Who this is for: Engineers deploying MVI models to real inspection workflows, IT teams managing inference infrastructure, and project leads who need to understand the gap between "model trained" and "model trusted in production." The lab is easy. The field is where it counts.
Read Time: 20-22 minutes
The 15-Point Accuracy Drop Nobody Warns You About
Your model scores 96% in testing. You deploy it. Field accuracy: 81%.
You are not the first. You will not be the last. Every visual inspection model loses accuracy when it moves from lab to field. The question is whether you planned for it.
A packaging company trained an MVI model to detect seal defects on food containers. Lab performance: 97.3% accuracy. Production line performance, day one: 82.1%. The quality manager pulled the plug.
Six weeks later, after adding production-line images to the training set, tuning the confidence threshold, and implementing a two-stage pipeline:
Production accuracy: 95.8%. False alarm rate: 2.3%. The quality manager became the model's biggest advocate.
The difference was not a better algorithm. It was a better deployment strategy.
The Deployment Checklist
Do not deploy without completing every item. This is the checklist the packaging company wished they had on day one.
MVI PRODUCTION DEPLOYMENT CHECKLIST
====================================
PRE-DEPLOYMENT
──────────────
[ ] Model tested on images from production camera/source
(Not lab images. Not stock photos. YOUR images.)
[ ] Accuracy metrics calculated on held-out test set
- Precision per class: ______
- Recall per class: ______
- F1 per class: ______
- mAP (if detection): ______
[ ] Confidence threshold determined
(See tuning section below)
[ ] Inference latency measured
- Average: ______ ms
- P99: ______ ms
- Acceptable for use case? [ ]
[ ] Human review workflow defined
- Who reviews flagged detections?
- What is the review SLA?
- How are overrides recorded?
[ ] Rollback plan documented
- How to revert to previous model?
- How to disable AI and fall back to manual?
- Who has authority to roll back?
DEPLOYMENT
──────────
[ ] Shadow mode enabled (AI runs, no business action)

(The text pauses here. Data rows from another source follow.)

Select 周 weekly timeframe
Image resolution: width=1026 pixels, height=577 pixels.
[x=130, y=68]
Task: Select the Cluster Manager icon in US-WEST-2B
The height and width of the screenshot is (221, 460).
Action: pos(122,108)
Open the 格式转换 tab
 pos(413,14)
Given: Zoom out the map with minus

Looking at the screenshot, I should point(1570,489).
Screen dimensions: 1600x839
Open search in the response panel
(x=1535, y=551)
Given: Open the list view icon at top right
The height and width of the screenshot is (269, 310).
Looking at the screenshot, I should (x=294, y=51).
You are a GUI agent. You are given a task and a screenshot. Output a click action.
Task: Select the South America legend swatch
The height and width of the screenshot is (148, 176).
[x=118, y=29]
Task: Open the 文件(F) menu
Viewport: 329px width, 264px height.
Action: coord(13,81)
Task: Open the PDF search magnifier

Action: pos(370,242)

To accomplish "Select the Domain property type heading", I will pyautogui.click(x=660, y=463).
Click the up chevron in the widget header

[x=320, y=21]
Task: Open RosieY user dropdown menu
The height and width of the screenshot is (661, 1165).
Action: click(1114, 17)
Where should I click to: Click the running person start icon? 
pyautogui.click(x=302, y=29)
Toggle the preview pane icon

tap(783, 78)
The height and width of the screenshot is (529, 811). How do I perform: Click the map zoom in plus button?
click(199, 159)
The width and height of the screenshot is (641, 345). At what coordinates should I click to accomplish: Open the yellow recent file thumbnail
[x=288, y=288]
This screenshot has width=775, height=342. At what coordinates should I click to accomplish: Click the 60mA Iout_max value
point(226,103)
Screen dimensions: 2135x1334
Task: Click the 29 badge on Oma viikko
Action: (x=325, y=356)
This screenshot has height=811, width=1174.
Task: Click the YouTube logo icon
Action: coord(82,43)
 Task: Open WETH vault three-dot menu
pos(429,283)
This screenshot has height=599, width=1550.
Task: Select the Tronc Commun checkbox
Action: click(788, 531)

[ ] Shadow mode duration: ______ days/weeks
[ ] Human inspector validates shadow results daily
[ ] Accuracy tracking dashboard configured
[ ] Alerting thresholds set for performance drops
POST-DEPLOYMENT
───────────────
[ ] Shadow mode results reviewed
[ ] Go/no-go decision documented
[ ] Transition to production mode authorized
[ ] Monitoring dashboard live
[ ] Retraining schedule established
[ ] First retraining data collection startedShadow Mode: Prove It Before You Trust It
Shadow mode is the single most important deployment concept. It is the difference between a model that earns trust and a model that gets unplugged.
How Shadow Mode Works
SHADOW MODE ARCHITECTURE
========================
Image Captured
│
├──> Human Inspector reviews (NORMAL PROCESS)
│ Records findings
│ Creates work orders
│
└──> MVI Model analyzes (SHADOW PROCESS)
Records predictions
NO business action taken
NO work orders created
After N days:
┌──────────────────────────────────┐
│ COMPARE: │
│ Human findings vs MVI findings │
│ │
│ MVI caught everything human did │
│ + MVI caught 12 more defects │
│ + MVI had 8 false positives │
│ │
│ DECISION: Deploy to production │
│ with human verification tier │
└──────────────────────────────────┘Shadow Mode Duration
SHADOW MODE TIMELINE
====================
MINIMUM: 2 weeks
- Captures weekday and weekend variation
- Enough volume for statistical confidence
RECOMMENDED: 4 weeks
- Captures monthly patterns
- Includes maintenance events
- Broader condition diversity
EXTENDED: 8 weeks
- For safety-critical applications
- Captures seasonal variation (if applicable)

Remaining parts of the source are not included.